We’ve had that conversation and somewhat of an advisory interaction before but never with this direction and repose. Citing the kids again, and how they are full of short stories, sketches and notes and vignettes. Teaching me how to write again, they both were. Sounds like exaggeration but not, not at all.
Coffee and counter, this laptop…. What cartoon are they watching? Sonic, the Hedgehog, reminding me of when I was much younger playing that game at a friend’s house.
First sandwich done, need paper towels go out to garage for another roll…. Should I have picked some up at the store on the way home from Rents’ when I got self a Pinot, gum for Melissa and… what else?
Jack up first with sandwiches. I tell him to say the magic phrase of “Si vous plais, papa…” He does, I laugh. Go to freezer for Emma’s sandwich and I only see one. “Man, you guys have murdered these sandwiches.”
“We’ve only had two before this Dada so ZIP IT.” Jack says. I laugh. Emma requesting another order of orange juice. I laugh.
Emma with her breakfast, eating it slow, Jackie requesting more orange juice now and I tell him to give me five minutes, that he’ll survive. “I don’t think I will, Dada….” I don’t resound and back into typing. They amuse me even when they’re doing nothing denotatively of amusement or engagement. Last night Jackie coming downstairs, sneaking out of bed, asking if he can hang out with me. I tell him sure and ask if he wants to watch a movie, or cartoon. He says yes and I can’t remember what he chose but I looked at the time. 9:32pm. Both of us unconcerned with the time, time principally. I should have I guess sent him back up or walked him to bed but then thought of something Dad told me about being a parent, interactions with your kids… “You will never get this moment again. Ever.”

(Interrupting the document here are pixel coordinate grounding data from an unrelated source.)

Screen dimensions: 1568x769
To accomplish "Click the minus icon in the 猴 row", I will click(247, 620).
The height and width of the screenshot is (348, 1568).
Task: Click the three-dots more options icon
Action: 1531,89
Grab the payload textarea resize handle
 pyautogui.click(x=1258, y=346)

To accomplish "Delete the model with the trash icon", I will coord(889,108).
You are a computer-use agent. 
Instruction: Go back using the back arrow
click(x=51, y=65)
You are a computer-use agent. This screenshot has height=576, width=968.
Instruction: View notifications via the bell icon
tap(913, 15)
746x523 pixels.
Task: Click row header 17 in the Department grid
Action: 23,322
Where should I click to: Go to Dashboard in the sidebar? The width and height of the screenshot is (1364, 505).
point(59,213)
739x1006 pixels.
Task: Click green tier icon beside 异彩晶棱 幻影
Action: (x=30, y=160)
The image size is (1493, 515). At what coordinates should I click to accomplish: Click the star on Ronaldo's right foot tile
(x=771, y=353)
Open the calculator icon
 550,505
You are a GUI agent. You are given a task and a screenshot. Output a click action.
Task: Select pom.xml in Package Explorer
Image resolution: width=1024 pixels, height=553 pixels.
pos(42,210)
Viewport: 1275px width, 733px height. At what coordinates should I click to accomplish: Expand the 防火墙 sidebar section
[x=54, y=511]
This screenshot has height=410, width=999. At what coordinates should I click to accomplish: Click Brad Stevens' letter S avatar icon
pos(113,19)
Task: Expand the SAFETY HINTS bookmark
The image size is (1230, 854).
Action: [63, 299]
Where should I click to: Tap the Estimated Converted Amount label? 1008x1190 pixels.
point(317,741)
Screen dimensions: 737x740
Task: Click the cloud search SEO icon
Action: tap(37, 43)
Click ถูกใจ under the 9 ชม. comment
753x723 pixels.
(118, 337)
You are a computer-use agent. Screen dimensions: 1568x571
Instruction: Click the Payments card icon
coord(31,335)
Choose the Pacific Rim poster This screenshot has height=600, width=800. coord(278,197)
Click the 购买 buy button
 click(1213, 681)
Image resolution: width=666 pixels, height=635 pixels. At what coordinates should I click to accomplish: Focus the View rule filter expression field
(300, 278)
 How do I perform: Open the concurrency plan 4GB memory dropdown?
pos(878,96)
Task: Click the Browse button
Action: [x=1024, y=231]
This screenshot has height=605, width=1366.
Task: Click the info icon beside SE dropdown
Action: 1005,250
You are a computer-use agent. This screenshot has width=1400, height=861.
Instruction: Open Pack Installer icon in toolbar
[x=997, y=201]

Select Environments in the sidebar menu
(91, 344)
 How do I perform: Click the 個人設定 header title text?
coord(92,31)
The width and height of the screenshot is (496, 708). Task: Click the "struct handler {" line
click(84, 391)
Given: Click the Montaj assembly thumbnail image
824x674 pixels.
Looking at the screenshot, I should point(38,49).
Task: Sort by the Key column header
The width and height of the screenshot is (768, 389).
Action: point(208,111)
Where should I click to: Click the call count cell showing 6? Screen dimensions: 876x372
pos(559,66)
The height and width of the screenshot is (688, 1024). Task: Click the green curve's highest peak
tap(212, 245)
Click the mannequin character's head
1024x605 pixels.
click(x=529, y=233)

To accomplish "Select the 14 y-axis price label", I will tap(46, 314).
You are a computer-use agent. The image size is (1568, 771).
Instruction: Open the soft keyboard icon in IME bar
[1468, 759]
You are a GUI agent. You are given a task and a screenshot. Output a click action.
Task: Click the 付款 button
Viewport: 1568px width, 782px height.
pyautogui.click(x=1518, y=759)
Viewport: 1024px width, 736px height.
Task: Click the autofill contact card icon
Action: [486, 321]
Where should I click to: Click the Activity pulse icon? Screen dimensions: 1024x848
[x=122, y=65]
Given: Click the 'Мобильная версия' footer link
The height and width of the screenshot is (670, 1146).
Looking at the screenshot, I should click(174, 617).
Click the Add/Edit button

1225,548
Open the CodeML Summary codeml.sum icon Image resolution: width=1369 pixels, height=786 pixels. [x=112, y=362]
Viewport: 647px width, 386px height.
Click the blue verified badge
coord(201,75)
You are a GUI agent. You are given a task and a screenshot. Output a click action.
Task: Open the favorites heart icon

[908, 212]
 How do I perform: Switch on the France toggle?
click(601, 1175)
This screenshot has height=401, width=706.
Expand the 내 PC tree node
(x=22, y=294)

9:05am. Need to get back into my French studies…. More poetry as well.
Telling the Now to top
halt, wait for me, another character
In a room of definition and not
stop, floor speaking in a different
Form, meant for hours walking steep
Une trêve avec moi-même. A truce with myself. On a number of levels. Write everything, especially the seemingly excess in commonplace qualities, or normal, devoid of dimension and and appeal.
Jack wrapping himself in a blanket he calls the ‘daddy blanket’. “Emma how’s your sandwich?” She responds with a muffled “good”, taking a bite of her morning main course.
Me at the counter…. Looking at the brush, Emma’s Frozen one, to the left, less than four inches from my knuckles. My “little baby angel” as I call her, done now with breakfast and stretching on the floor. In such a way she’s see the screen upside-down. Is that—
Computer stalled. Had to restart. Didn’t save the other poem I typed but I had the sense to fight this laptop with a journal, the 1948, wrote it there.
9:30am. I tell the kids to turn off the TV in 5 minutes. “Did Mommy telly you that?”
“Yes Jack she did.” I say.
“Show me.” He says.
“I don’t have to prove anything to you.” I react.
“Promise then that she said that.”
I nearly say in promise but stall and stutter a bit, and just tell him that the TV is off in 5, now four, now 3…
Need to clean this laptop, the desktop especially. Didn’t run this morning of course. Realizing this bends my speed and pace on this page.
Kids want more breakfast. How are they still hungry? What kind of beings are they? Monstres…. If that’s true, I ought appease before I’m devoured entirely, and no writing’s done.